Petra Cortright’s inaugural NFT is certified by Verisart, an award-winning blockchain certification platform. Designed to empower artists to tell the story of their work, the digital certificates include additional images, videos and documents. Cortright’s certificate includes an exclusive collector reward, accessible only to the owner of the certificate. For collectors, Verisart’s patent-pending Certificates of Authenticity (COA) form an integral part of collecting NFTs. They provide confidence in the identity of the artist and the verified history of the artwork.
A Digital Brain
Creating work that feels natural is important to the artist who believes in doing “what feels effortless and natural.” Working digitally suits Cortright who explains, “I have a digital brain. If I make a mistake, I need to be able to, with a flick of my wrist, delete it. If I do something good, I want to save every version of it for the rest of eternity in a thousand different formats…I want to be able to endlessly copy it, use it again and know how I do it… Working this way you can change your direction and the course of what the piece looks like so quickly, you can change the background, the color palette, everything is just endlessly flexible.”

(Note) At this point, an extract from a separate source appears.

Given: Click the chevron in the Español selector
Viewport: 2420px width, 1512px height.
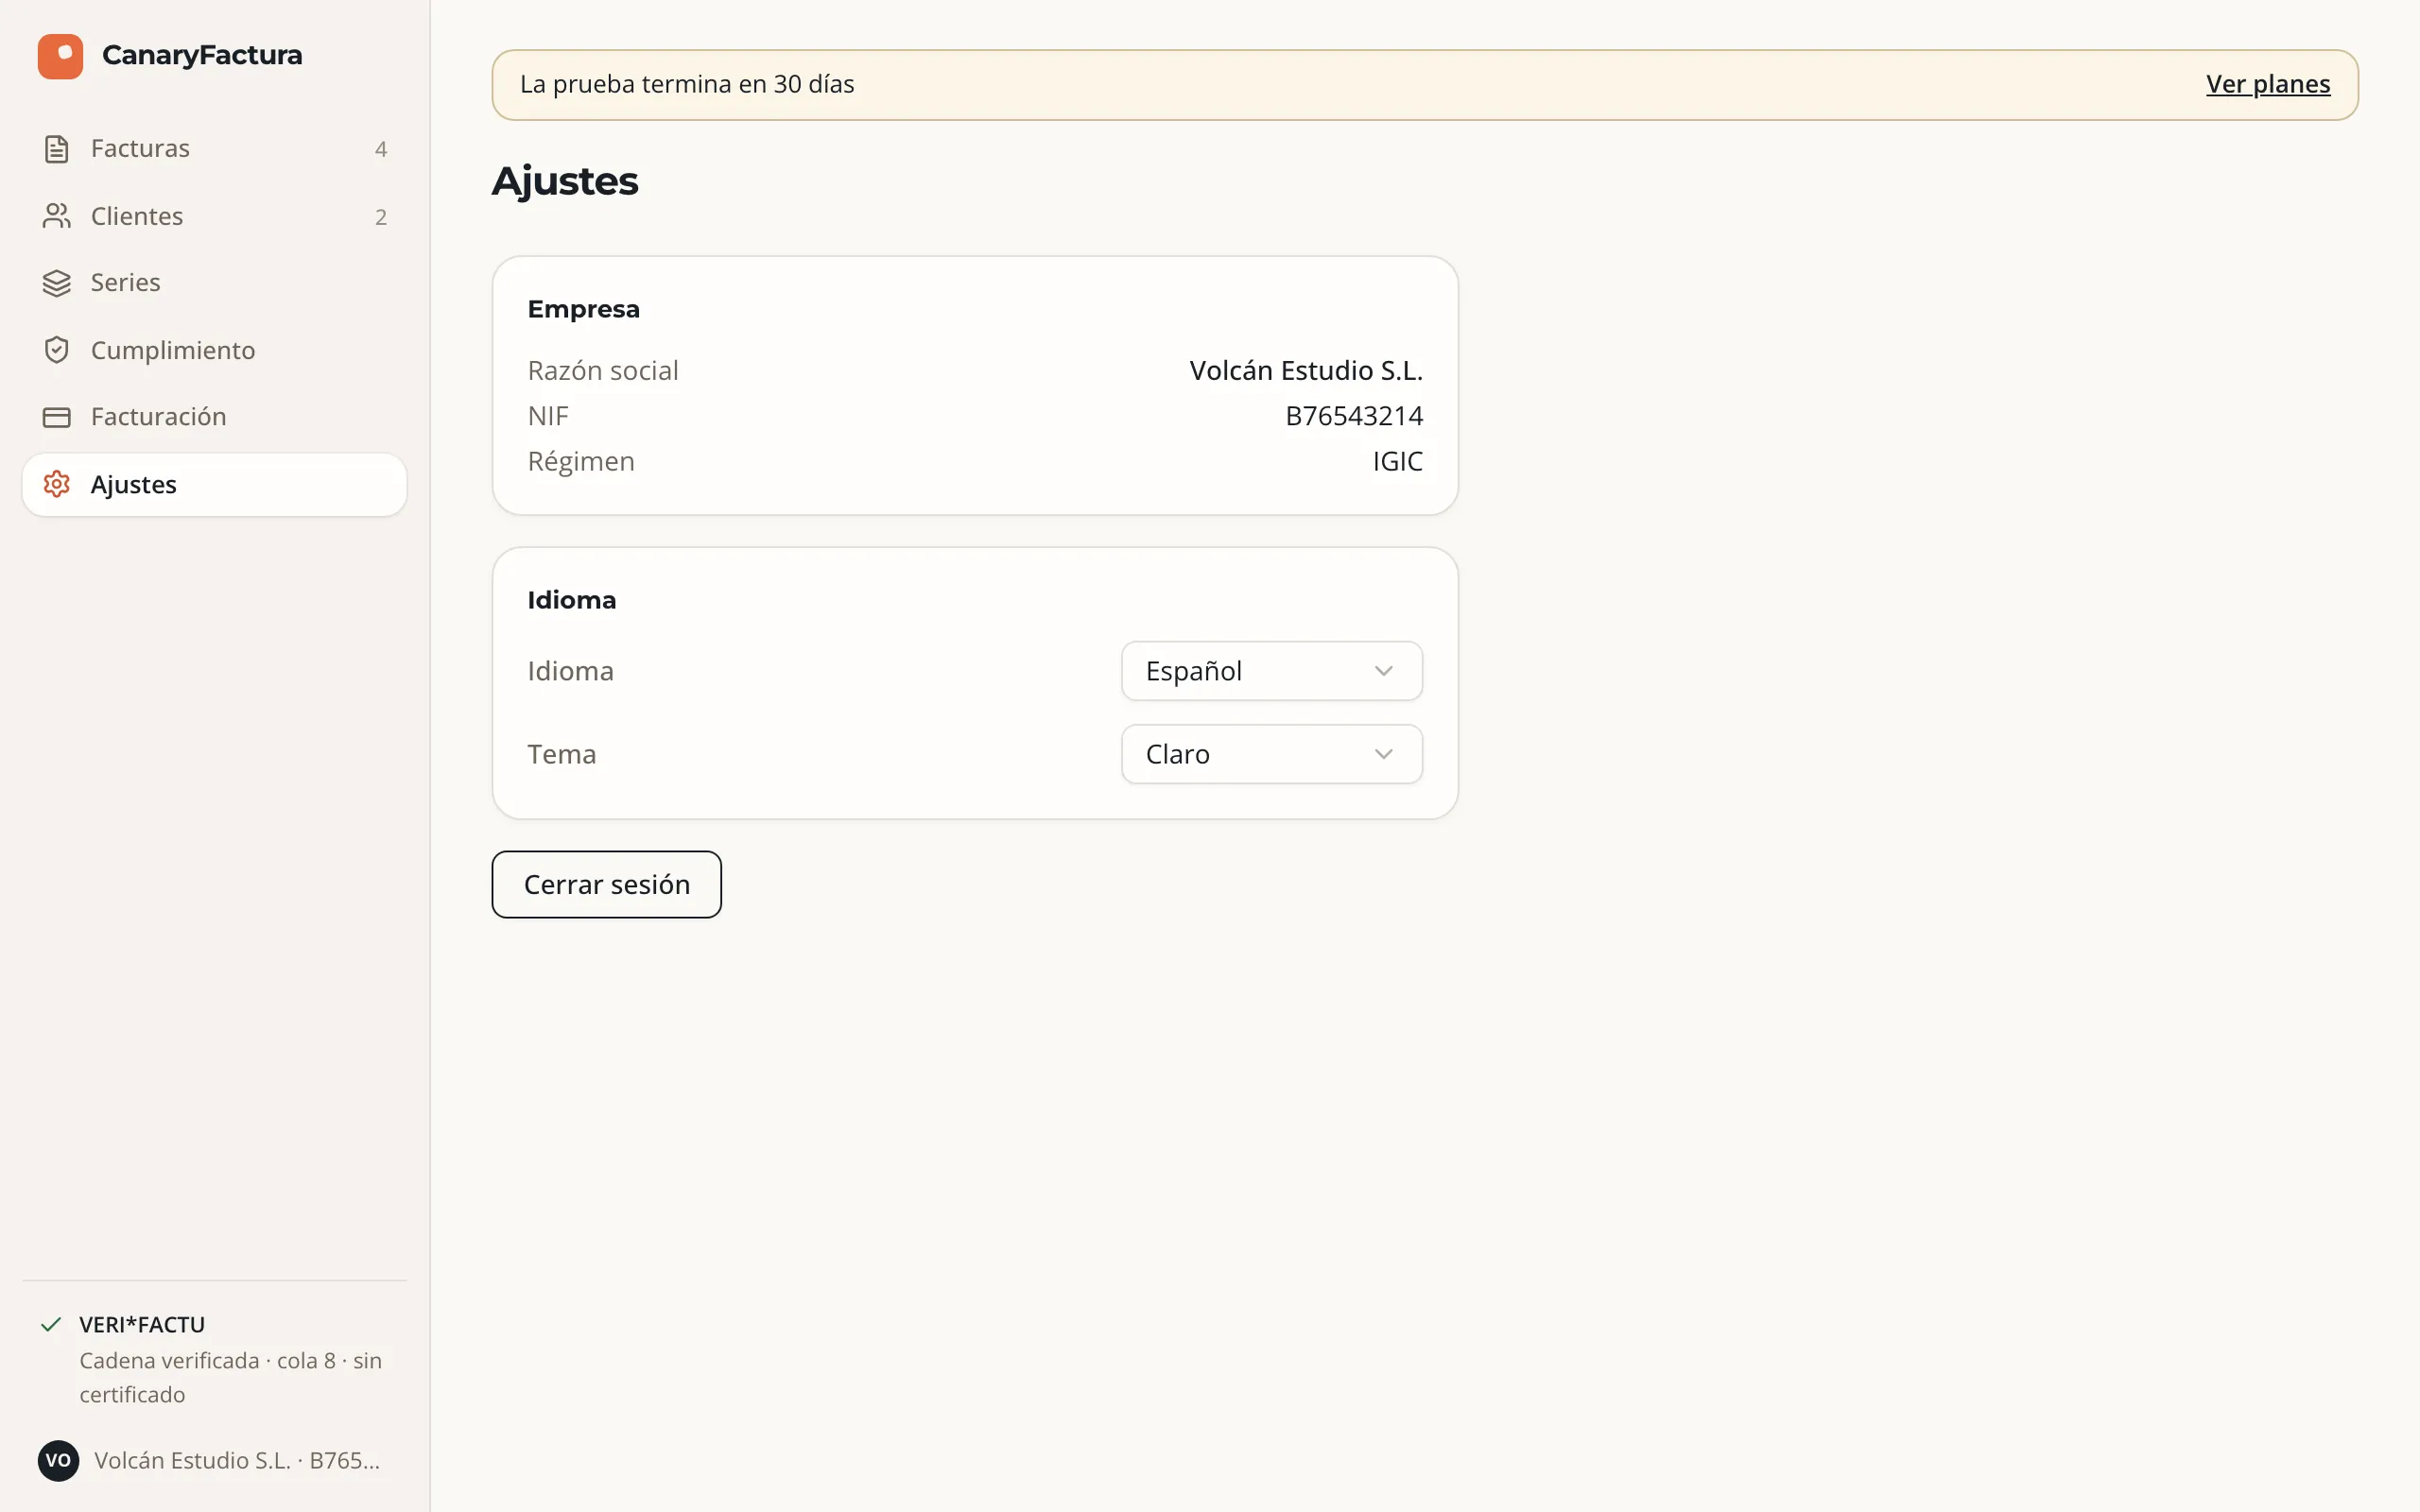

Cortright plays with this endless flexibility of working digitally. “One of my favorite ways of using any software is in the way that it should not be used, it’s the most interesting way to deal with tech and social media,” she shares, “I’m very tongue-in-cheek in the way that I use technology and the way that I interact with it”. Her technique of painting in hundreds of superimposed layers in Photoshop is certainly a departure from what might typically be expected from a photo-editing software.
Digital meets Classical
Cortright’s practice centers around landscapes, portraits and still lifes. “I’m working with contemporary tools but very classical, simple ideas about the subject matter and I’m fine with that”, she says. Cortright wants to create work that is accessible and sincere. “I think it is very honorable just to pursue beauty,” she states, “I’m concerned with having a practice that is long-term and I would like to make timeless works rather than topical works.”
Bidding on SuperRare for Petra Cortright’s inaugural NFT, PC_Flower_Vase 001 closes at 1pm EST on March 11. Check out the artwork listing here.
About the Artist
PETRA CORTRIGHT (b. 1986, Santa Barbara, CA) is a contemporary artist whose practice stems from creating and manipulating digital files. Cortright’s work exists in many forms — printed physically onto substrates, projected onto existing architecture or remaining in the digital realm. A notable member of the ‘Post Internet’ movement of the mid-to-late-2000s with YouTube videos and online exhibitions, Cortright later began to laboriously paint digitally by creating layer upon layer of manipulated images in Photoshop. Cortright has been producing work natively online since 2002. Her work is in permanent collections at MoMA (New York), Pérez Museum (Miami), LACMA, Hammer Museum (Los Angeles), Moderna Museet (Stockholm), Stedelijk Museum (Amsterdam), MCA Chicago, Kadist Foundation (San Francisco), BAMPFA (Berkeley), San Jose Museum of Art (San Jose), Rhizome’s Net Art Anthology, and MOCA (Los Angeles).